Enhancing quality of life, health and well-being:
While are studies are in rodents, which have very different placenta to humans, they may have some relevance to our understanding of human mental health disorders. We have some evidence from our MRC funded study that altered expression of PHLDA2 in the placenta is associated with increased infant aggression. We also have evidence that maternal diet during a human pregnancy elevates placental PHLDA2. These studies are in the earliest stages but this proposed BBSRC study will obtain evidence to support a causal relationship between placental dysfunction and offspring behavioural outcomes. Moreover, this work in rodents could lead to a better understanding of how maternal diet contributes to the healthy development of their children to enhance the quality of life.

The economy:
If our studies translate to humans, our discoveries have the potential to benefit the British economy by reducing costs to the NHS in treating childhood behavioural disorders. Suboptimal maternal diets can cause fetal growth restriction and substantially poorer lifelong outcomes for offspring which place a substantial burden on the economy.

Commercialisation:
Although not the focus of this study, there is the potential for the development of biomarkers predicting offspring outcomes. This could potentially involve examining the expression of key genes in the term placenta. Ideally, we would like to identify factors present in maternal serum, which could be picked up in pregnancy using a simple blood test, which could also support preventative straggles, as well as predicting outcomes.

Contributing towards evidence based policy-making and influencing public policies and legislation at a local, regional, national and international level:
Phlda2 is elevated in the placenta in response to a suboptimal maternal diet in rodents. We have found similar increases in expression of PHLDA2 in human placenta obtained from women reporting unhealthy lifestyles during pregnancy. Our current work suggests that elevated placental Phlda2 is relevant to both fetal and maternal health, and long life mental health. Our work could lead to changes in the Public Health policies concerning advice to and management of pregnant women.

Contributing to increasing public awareness and understanding of science, economic and societal issues:
The public will be very interested in our work as it concerns healthy lifestyles in pregnancy and the wellbeing of children. Our work will raise awareness of the important of health lifestyles in pregnancy in shaping later life outcomes for children

Enhancing the knowledge economy:
Nothing is published linking Phlda2 to childhood outcomes. Our scientific discoveries will provide new knowledge.

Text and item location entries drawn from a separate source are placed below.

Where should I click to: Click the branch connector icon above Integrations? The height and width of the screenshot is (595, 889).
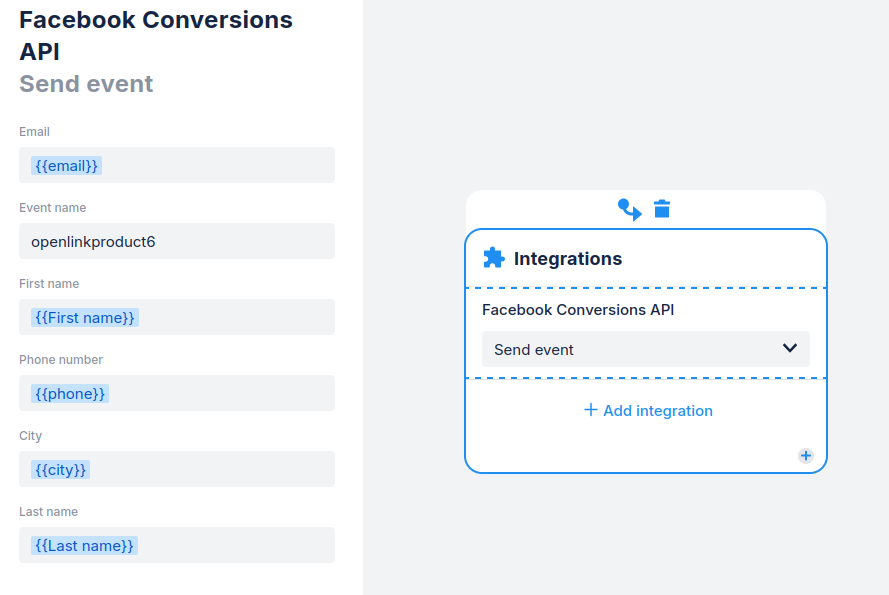pos(629,209)
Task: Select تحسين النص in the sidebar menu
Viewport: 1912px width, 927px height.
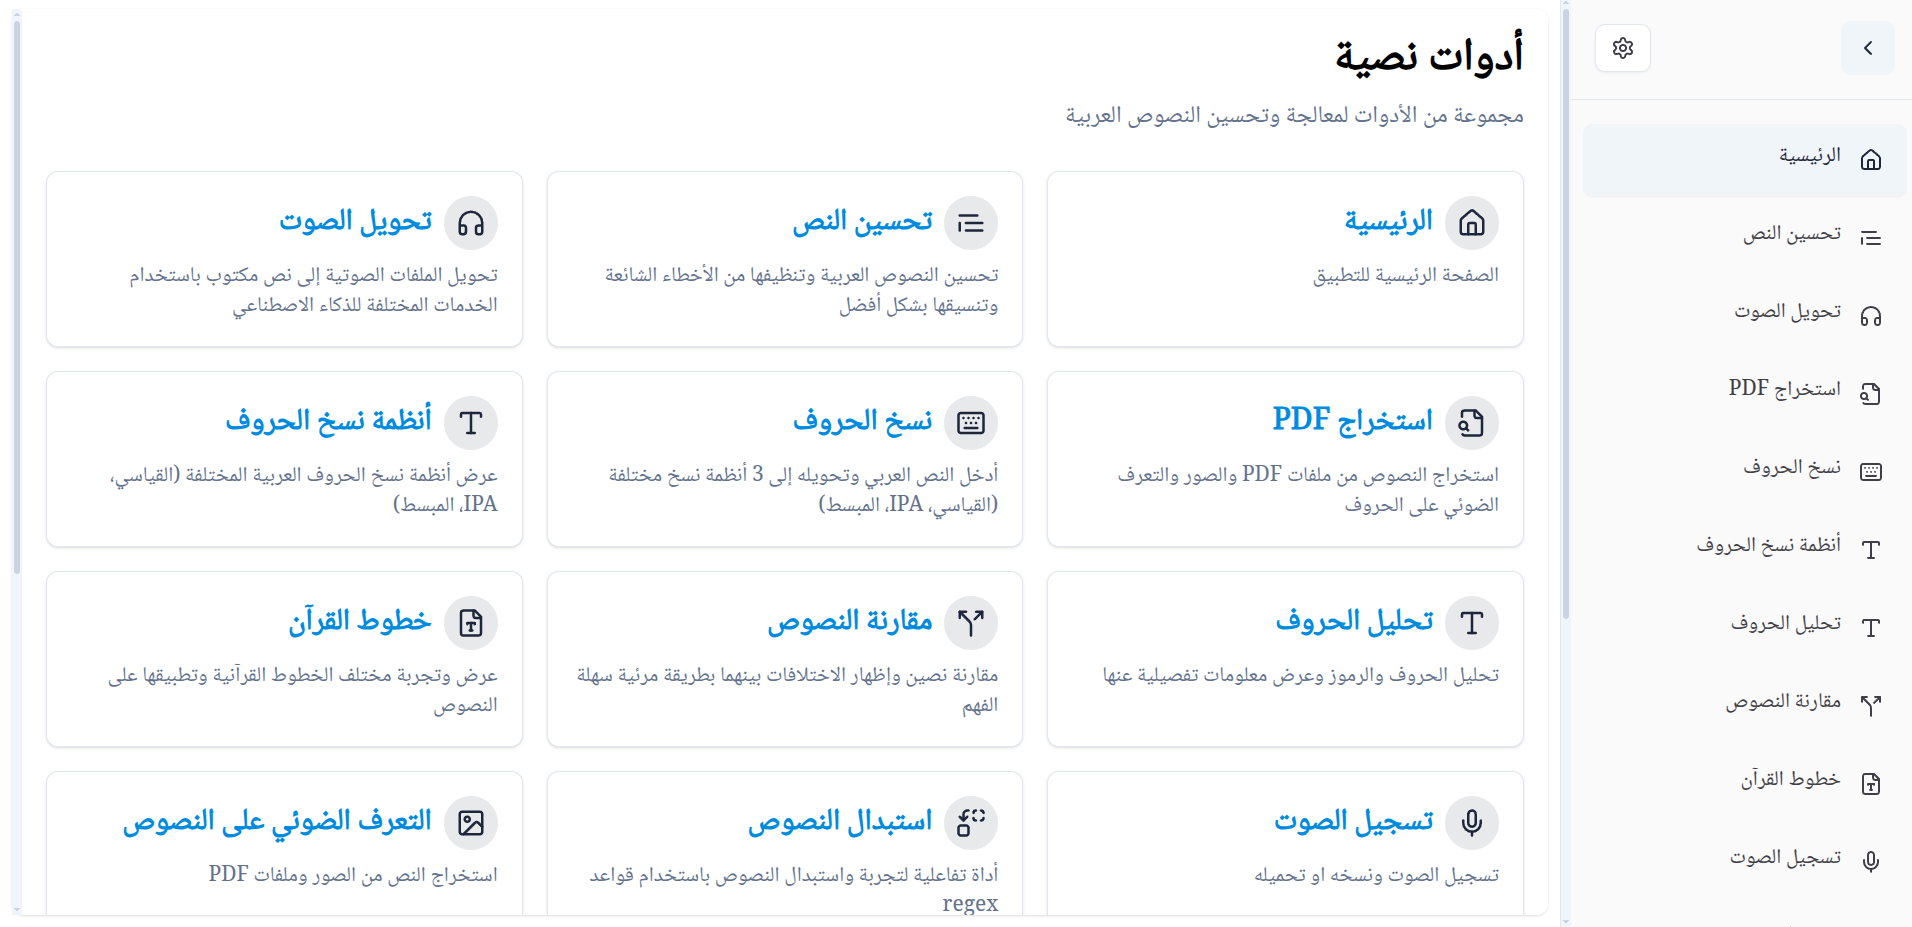Action: point(1744,237)
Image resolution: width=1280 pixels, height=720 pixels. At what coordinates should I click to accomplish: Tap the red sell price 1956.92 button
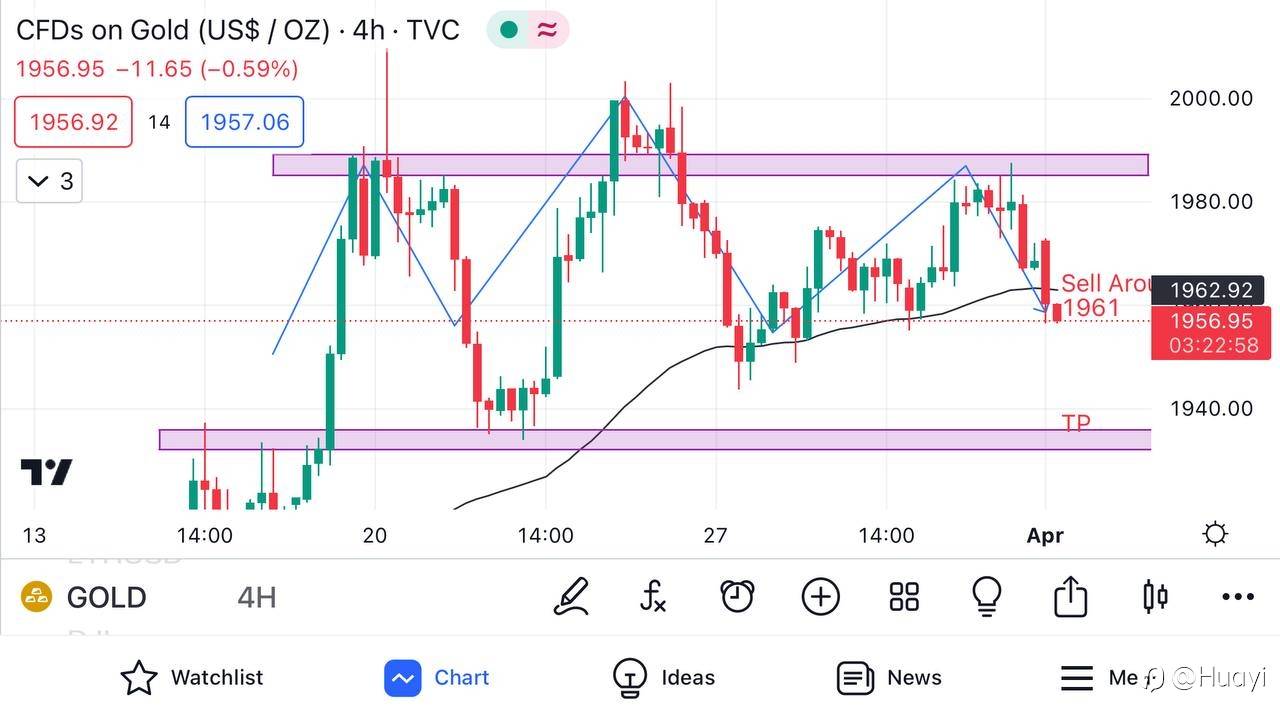click(x=73, y=122)
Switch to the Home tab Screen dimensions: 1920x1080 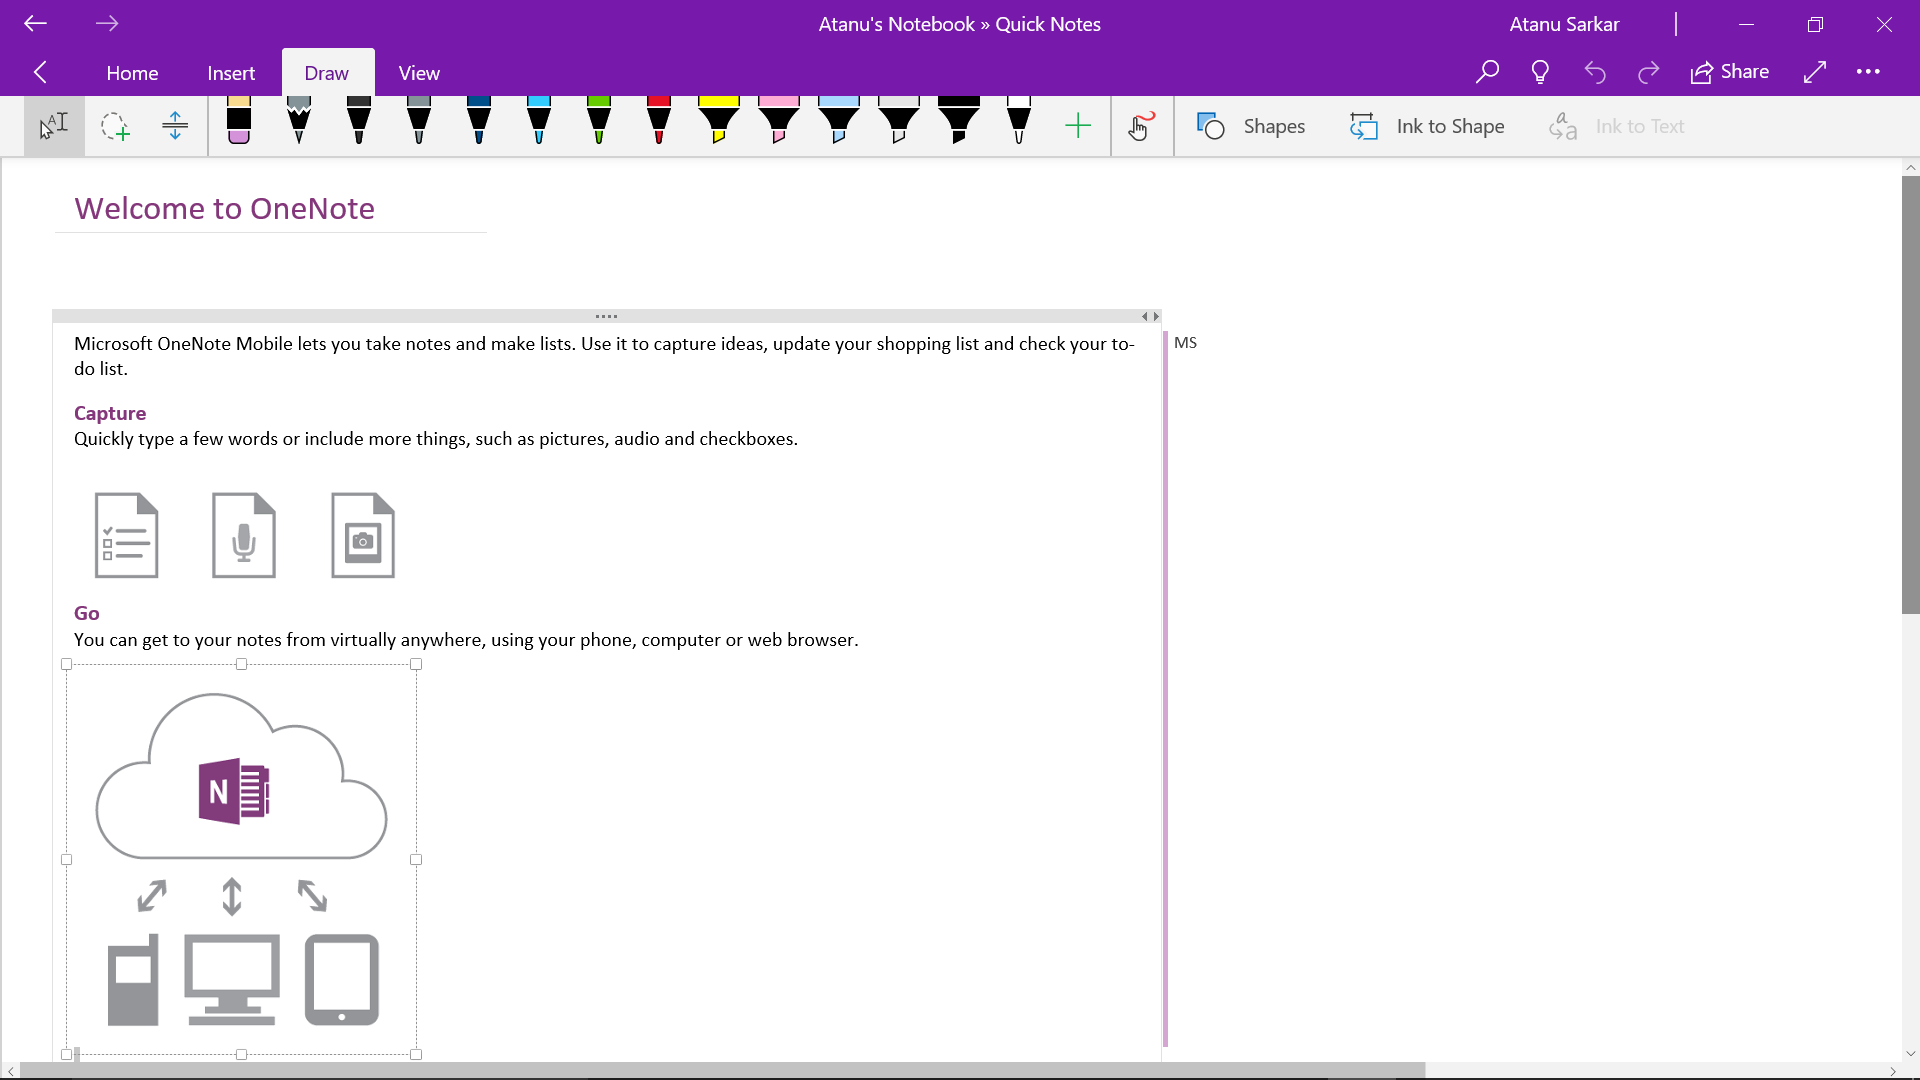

Worldwide scientific advancement to address issues of importance in other countries or globally: Our work may be even more relevant to populations where dietary-induced low birth weight is more prevalence such as developing countries where the occurrence of low birth weight is two-fold higher than in the UK.

Delivering and training highly skilled researchers:
This work will provide valuable training to a young researcher in in vivo (reproduction, behavioural neuroscience), molecular (RNA-seq, IHC) and big data skills (Bioinformatics). The technician's skill set will be enhanced by exposure to laboratory techniques, animal husbandry, surgery (recipient transfer) and cross fostering.